We make *every* effort that this is not the case!
Our implementation should compile umodified *and* run in the same way in
any platform that has an ANSI C compiler.
>Nevertheless, it would be nice if there were
>some document available, say as for Haskell or ML, which
>laid down some specifications, and it might be a help for
>those coming new to the language.
I think the reference manual does that, but of course it may be incomplete
in that it does not cover all possible cases. Just the other day we were
reading Harbison-Steel about C and they also have "holes"...
>1) In evaluating an expression of the form
> <exp1>[<exp2>] in an environment <env>
> which of the following, if any, may I assume?
One way to know the semantics is to see the output of luac -l on the code,
to see what bytecode is generated, and then read lopcodes.h to see what each
opcode does.

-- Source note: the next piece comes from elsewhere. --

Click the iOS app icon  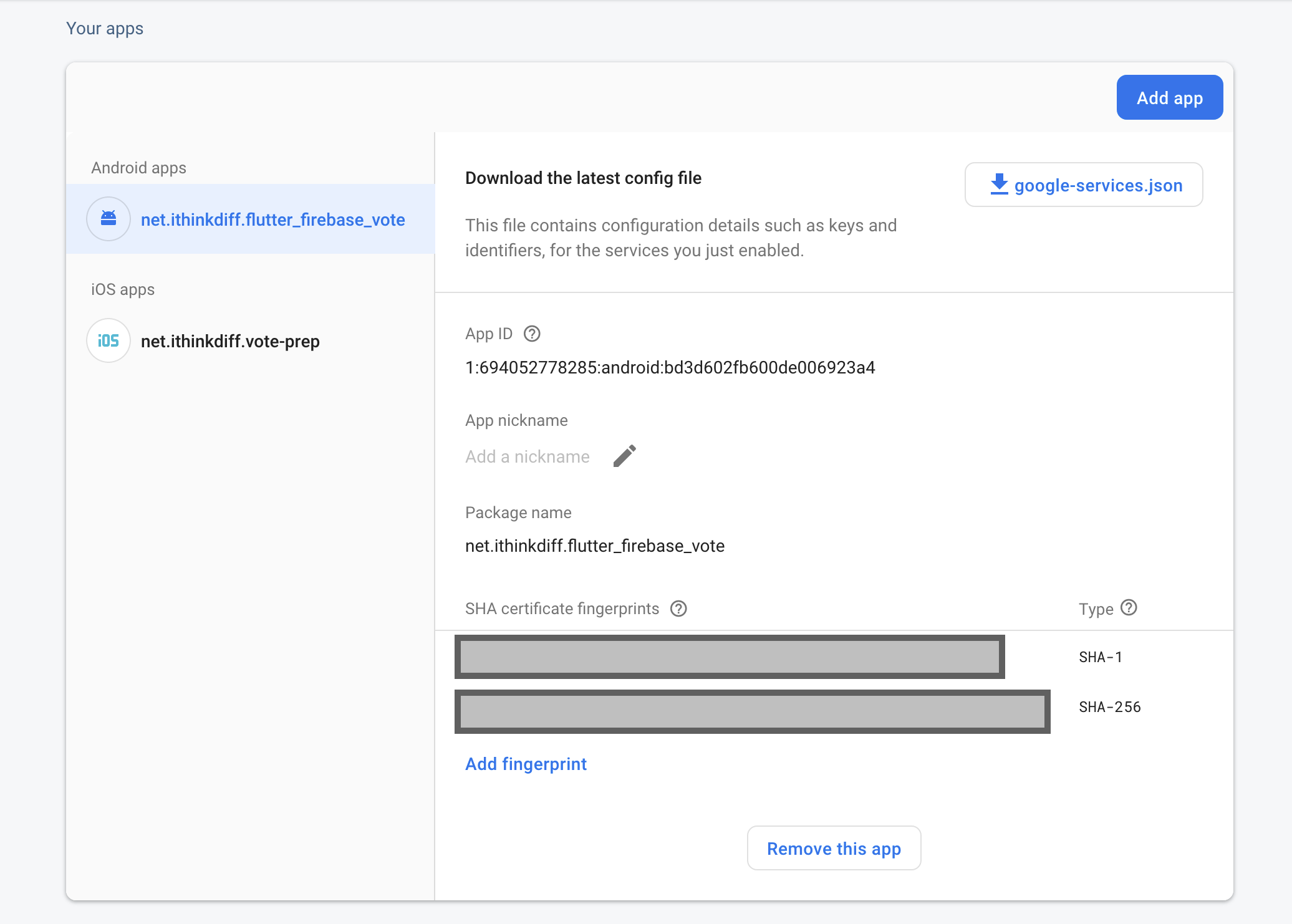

The semantics of Lua is essentially the semantics of the VM.
For a[b], the result is:
GETGLOBAL 0 ; a
GETGLOBAL 1 ; b
GETTABLE
which means your option (ii). Of course, <env'> is only different from <env>
in this case if there is a "getglobal" tag method in place for the current
value if "a" and this tag method changes the global environment. I think
a "getglobal" tag mehtod should not do this (but a "settable" one might).
More complicated code can change the global environment even without tag
methods. For instance f(a,b)[g(x,y)] generates
GETGLOBAL 0 ; f
GETGLOBAL 1 ; a
GETGLOBAL 2 ; b
CALL 0 1
GETGLOBAL 3 ; g
GETGLOBAL 4 ; x
GETGLOBAL 5 ; y
CALL 1 1
GETTABLE
and so f might have a side effect that affects the value of g, x, and y.
In general, code in Lua is generated from left to right, as it is read from
the source. But you're right the manual does not say anything about order
of evaluation. In any case, you should not write code that depends on this,
although I agree that Lua's semantics may make it hard to do this, if you're
writing complicated code with lots of tag mathods.